Stored records
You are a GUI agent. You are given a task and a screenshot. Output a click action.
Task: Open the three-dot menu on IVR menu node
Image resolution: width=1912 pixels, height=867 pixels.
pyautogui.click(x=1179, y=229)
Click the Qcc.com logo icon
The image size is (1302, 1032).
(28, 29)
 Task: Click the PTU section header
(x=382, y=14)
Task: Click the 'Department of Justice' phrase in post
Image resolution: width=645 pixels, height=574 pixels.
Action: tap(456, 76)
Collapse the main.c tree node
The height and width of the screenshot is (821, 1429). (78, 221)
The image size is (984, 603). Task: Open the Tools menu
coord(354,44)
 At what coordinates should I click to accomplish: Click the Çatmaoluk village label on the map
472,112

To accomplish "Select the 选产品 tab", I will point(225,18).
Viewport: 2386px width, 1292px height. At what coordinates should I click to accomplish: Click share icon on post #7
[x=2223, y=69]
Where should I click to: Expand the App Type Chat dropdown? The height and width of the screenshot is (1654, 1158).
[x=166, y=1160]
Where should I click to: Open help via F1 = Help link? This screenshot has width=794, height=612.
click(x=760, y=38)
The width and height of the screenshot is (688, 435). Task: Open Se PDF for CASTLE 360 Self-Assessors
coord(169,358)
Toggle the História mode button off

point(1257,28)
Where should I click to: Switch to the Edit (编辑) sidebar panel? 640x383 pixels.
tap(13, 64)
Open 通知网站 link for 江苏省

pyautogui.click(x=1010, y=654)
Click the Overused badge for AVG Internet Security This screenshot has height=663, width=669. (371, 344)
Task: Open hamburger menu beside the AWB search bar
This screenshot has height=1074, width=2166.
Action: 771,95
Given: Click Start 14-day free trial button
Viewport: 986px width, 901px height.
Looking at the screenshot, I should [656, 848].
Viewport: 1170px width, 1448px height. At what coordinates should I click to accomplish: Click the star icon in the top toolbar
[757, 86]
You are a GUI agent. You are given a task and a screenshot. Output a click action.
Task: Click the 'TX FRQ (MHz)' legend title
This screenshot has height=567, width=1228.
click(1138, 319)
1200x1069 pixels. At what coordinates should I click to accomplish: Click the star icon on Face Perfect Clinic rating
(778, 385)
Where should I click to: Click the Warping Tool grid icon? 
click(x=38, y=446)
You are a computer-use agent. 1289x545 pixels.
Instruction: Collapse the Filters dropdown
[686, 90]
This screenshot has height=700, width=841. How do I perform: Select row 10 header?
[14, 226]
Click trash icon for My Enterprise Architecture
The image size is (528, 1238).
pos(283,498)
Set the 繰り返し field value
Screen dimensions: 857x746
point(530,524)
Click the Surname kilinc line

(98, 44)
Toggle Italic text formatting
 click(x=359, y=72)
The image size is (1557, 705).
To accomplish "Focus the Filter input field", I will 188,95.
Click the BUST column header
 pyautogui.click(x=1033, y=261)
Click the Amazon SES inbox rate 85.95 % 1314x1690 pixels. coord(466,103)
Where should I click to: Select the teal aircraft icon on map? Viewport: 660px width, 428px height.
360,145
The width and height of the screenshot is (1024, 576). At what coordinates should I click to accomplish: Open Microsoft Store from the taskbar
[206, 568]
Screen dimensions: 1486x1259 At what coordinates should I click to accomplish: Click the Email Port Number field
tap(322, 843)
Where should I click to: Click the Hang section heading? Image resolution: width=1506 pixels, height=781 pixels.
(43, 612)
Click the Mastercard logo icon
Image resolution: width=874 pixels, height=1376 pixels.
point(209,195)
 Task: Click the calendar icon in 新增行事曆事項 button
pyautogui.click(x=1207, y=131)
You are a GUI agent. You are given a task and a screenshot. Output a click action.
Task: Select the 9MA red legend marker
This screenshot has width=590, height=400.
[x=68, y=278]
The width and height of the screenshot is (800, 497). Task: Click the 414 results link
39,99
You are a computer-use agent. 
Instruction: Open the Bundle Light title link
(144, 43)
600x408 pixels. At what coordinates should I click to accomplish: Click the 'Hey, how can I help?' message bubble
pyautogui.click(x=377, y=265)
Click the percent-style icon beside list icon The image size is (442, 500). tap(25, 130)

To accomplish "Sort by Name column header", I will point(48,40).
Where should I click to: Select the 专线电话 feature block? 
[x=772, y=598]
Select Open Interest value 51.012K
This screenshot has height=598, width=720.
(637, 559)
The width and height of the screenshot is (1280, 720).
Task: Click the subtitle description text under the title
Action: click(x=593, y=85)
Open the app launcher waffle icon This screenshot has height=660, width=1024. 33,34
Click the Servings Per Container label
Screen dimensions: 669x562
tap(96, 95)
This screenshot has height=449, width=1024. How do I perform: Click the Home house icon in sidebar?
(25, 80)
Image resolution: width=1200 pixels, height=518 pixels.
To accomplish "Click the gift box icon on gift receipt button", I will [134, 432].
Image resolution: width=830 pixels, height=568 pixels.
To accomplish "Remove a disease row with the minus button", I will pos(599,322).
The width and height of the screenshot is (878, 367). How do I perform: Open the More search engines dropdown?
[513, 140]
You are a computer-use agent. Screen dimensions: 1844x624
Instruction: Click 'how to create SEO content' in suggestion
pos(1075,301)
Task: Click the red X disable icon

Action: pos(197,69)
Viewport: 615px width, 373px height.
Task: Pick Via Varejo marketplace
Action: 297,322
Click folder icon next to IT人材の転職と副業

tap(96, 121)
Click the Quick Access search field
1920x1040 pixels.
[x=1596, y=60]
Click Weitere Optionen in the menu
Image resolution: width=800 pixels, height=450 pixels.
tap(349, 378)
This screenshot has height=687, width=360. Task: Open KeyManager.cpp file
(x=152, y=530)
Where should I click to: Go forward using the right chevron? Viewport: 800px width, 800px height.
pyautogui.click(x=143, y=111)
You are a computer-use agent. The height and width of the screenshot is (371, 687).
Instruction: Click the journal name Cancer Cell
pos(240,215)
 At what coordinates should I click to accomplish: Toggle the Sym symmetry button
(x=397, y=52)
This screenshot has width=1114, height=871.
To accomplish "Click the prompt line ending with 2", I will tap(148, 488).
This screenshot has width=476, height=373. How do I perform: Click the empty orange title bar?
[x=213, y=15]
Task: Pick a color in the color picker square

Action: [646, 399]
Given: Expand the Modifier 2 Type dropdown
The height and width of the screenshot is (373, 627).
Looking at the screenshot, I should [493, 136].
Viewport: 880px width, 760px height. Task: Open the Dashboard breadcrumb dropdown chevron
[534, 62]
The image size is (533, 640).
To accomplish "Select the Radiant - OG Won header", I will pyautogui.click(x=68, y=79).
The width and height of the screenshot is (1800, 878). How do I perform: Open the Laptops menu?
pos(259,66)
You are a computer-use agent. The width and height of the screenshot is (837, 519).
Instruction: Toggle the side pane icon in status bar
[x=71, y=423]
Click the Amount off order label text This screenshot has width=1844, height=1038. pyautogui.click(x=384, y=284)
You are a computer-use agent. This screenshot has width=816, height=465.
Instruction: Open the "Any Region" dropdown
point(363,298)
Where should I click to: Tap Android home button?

--- TASK DETAILS ---
Copy each entry exactly.

--- PROBLEM SOLUTION ---
You are a GUI agent. You are given a task and a screenshot. Output a click action.
Task: Open the three-dot menu on IVR menu node
Image resolution: width=1912 pixels, height=867 pixels.
pyautogui.click(x=1179, y=229)
Click the Qcc.com logo icon
The image size is (1302, 1032).
(28, 29)
 Task: Click the PTU section header
(x=382, y=14)
Task: Click the 'Department of Justice' phrase in post
Image resolution: width=645 pixels, height=574 pixels.
Action: tap(456, 76)
Collapse the main.c tree node
The height and width of the screenshot is (821, 1429). (78, 221)
The image size is (984, 603). Task: Open the Tools menu
coord(354,44)
 At what coordinates should I click to accomplish: Click the Çatmaoluk village label on the map
472,112

To accomplish "Select the 选产品 tab", I will point(225,18).
Viewport: 2386px width, 1292px height. At what coordinates should I click to accomplish: Click share icon on post #7
[x=2223, y=69]
Where should I click to: Expand the App Type Chat dropdown? The height and width of the screenshot is (1654, 1158).
[x=166, y=1160]
Where should I click to: Open help via F1 = Help link? This screenshot has width=794, height=612.
click(x=760, y=38)
The width and height of the screenshot is (688, 435). Task: Open Se PDF for CASTLE 360 Self-Assessors
coord(169,358)
Toggle the História mode button off

point(1257,28)
Where should I click to: Switch to the Edit (编辑) sidebar panel? 640x383 pixels.
tap(13, 64)
Open 通知网站 link for 江苏省

pyautogui.click(x=1010, y=654)
Click the Overused badge for AVG Internet Security This screenshot has height=663, width=669. (371, 344)
Task: Open hamburger menu beside the AWB search bar
This screenshot has height=1074, width=2166.
Action: 771,95
Given: Click Start 14-day free trial button
Viewport: 986px width, 901px height.
Looking at the screenshot, I should [656, 848].
Viewport: 1170px width, 1448px height. At what coordinates should I click to accomplish: Click the star icon in the top toolbar
[757, 86]
You are a GUI agent. You are given a task and a screenshot. Output a click action.
Task: Click the 'TX FRQ (MHz)' legend title
This screenshot has height=567, width=1228.
click(1138, 319)
1200x1069 pixels. At what coordinates should I click to accomplish: Click the star icon on Face Perfect Clinic rating
(778, 385)
Where should I click to: Click the Warping Tool grid icon? 
click(x=38, y=446)
You are a computer-use agent. 1289x545 pixels.
Instruction: Collapse the Filters dropdown
[686, 90]
This screenshot has height=700, width=841. How do I perform: Select row 10 header?
[14, 226]
Click trash icon for My Enterprise Architecture
The image size is (528, 1238).
pos(283,498)
Set the 繰り返し field value
Screen dimensions: 857x746
point(530,524)
Click the Surname kilinc line

(98, 44)
Toggle Italic text formatting
 click(x=359, y=72)
The image size is (1557, 705).
To accomplish "Focus the Filter input field", I will 188,95.
Click the BUST column header
 pyautogui.click(x=1033, y=261)
Click the Amazon SES inbox rate 85.95 % 1314x1690 pixels. coord(466,103)
Where should I click to: Select the teal aircraft icon on map? Viewport: 660px width, 428px height.
360,145
The width and height of the screenshot is (1024, 576). At what coordinates should I click to accomplish: Open Microsoft Store from the taskbar
[206, 568]
Screen dimensions: 1486x1259 At what coordinates should I click to accomplish: Click the Email Port Number field
tap(322, 843)
Where should I click to: Click the Hang section heading? Image resolution: width=1506 pixels, height=781 pixels.
(43, 612)
Click the Mastercard logo icon
Image resolution: width=874 pixels, height=1376 pixels.
point(209,195)
 Task: Click the calendar icon in 新增行事曆事項 button
pyautogui.click(x=1207, y=131)
You are a GUI agent. You are given a task and a screenshot. Output a click action.
Task: Select the 9MA red legend marker
This screenshot has width=590, height=400.
[x=68, y=278]
The width and height of the screenshot is (800, 497). Task: Click the 414 results link
39,99
You are a computer-use agent. 
Instruction: Open the Bundle Light title link
(144, 43)
600x408 pixels. At what coordinates should I click to accomplish: Click the 'Hey, how can I help?' message bubble
pyautogui.click(x=377, y=265)
Click the percent-style icon beside list icon The image size is (442, 500). tap(25, 130)

To accomplish "Sort by Name column header", I will point(48,40).
Where should I click to: Select the 专线电话 feature block? 
[x=772, y=598]
Select Open Interest value 51.012K
This screenshot has height=598, width=720.
(637, 559)
The width and height of the screenshot is (1280, 720).
Task: Click the subtitle description text under the title
Action: click(x=593, y=85)
Open the app launcher waffle icon This screenshot has height=660, width=1024. 33,34
Click the Servings Per Container label
Screen dimensions: 669x562
tap(96, 95)
This screenshot has height=449, width=1024. How do I perform: Click the Home house icon in sidebar?
(25, 80)
Image resolution: width=1200 pixels, height=518 pixels.
To accomplish "Click the gift box icon on gift receipt button", I will [134, 432].
Image resolution: width=830 pixels, height=568 pixels.
To accomplish "Remove a disease row with the minus button", I will pos(599,322).
The width and height of the screenshot is (878, 367). How do I perform: Open the More search engines dropdown?
[513, 140]
You are a computer-use agent. Screen dimensions: 1844x624
Instruction: Click 'how to create SEO content' in suggestion
pos(1075,301)
Task: Click the red X disable icon

Action: pos(197,69)
Viewport: 615px width, 373px height.
Task: Pick Via Varejo marketplace
Action: 297,322
Click folder icon next to IT人材の転職と副業

tap(96, 121)
Click the Quick Access search field
1920x1040 pixels.
[x=1596, y=60]
Click Weitere Optionen in the menu
Image resolution: width=800 pixels, height=450 pixels.
tap(349, 378)
This screenshot has height=687, width=360. Task: Open KeyManager.cpp file
(x=152, y=530)
Where should I click to: Go forward using the right chevron? Viewport: 800px width, 800px height.
pyautogui.click(x=143, y=111)
You are a computer-use agent. The height and width of the screenshot is (371, 687).
Instruction: Click the journal name Cancer Cell
pos(240,215)
 At what coordinates should I click to accomplish: Toggle the Sym symmetry button
(x=397, y=52)
This screenshot has width=1114, height=871.
To accomplish "Click the prompt line ending with 2", I will tap(148, 488).
This screenshot has width=476, height=373. How do I perform: Click the empty orange title bar?
[x=213, y=15]
Task: Pick a color in the color picker square

Action: [646, 399]
Given: Expand the Modifier 2 Type dropdown
The height and width of the screenshot is (373, 627).
Looking at the screenshot, I should [493, 136].
Viewport: 880px width, 760px height. Task: Open the Dashboard breadcrumb dropdown chevron
[534, 62]
The image size is (533, 640).
To accomplish "Select the Radiant - OG Won header", I will pyautogui.click(x=68, y=79).
The width and height of the screenshot is (1800, 878). How do I perform: Open the Laptops menu?
pos(259,66)
You are a computer-use agent. The width and height of the screenshot is (837, 519).
Instruction: Toggle the side pane icon in status bar
[x=71, y=423]
Click the Amount off order label text This screenshot has width=1844, height=1038. pyautogui.click(x=384, y=284)
You are a computer-use agent. This screenshot has width=816, height=465.
Instruction: Open the "Any Region" dropdown
point(363,298)
Where should I click to: Tap Android home button?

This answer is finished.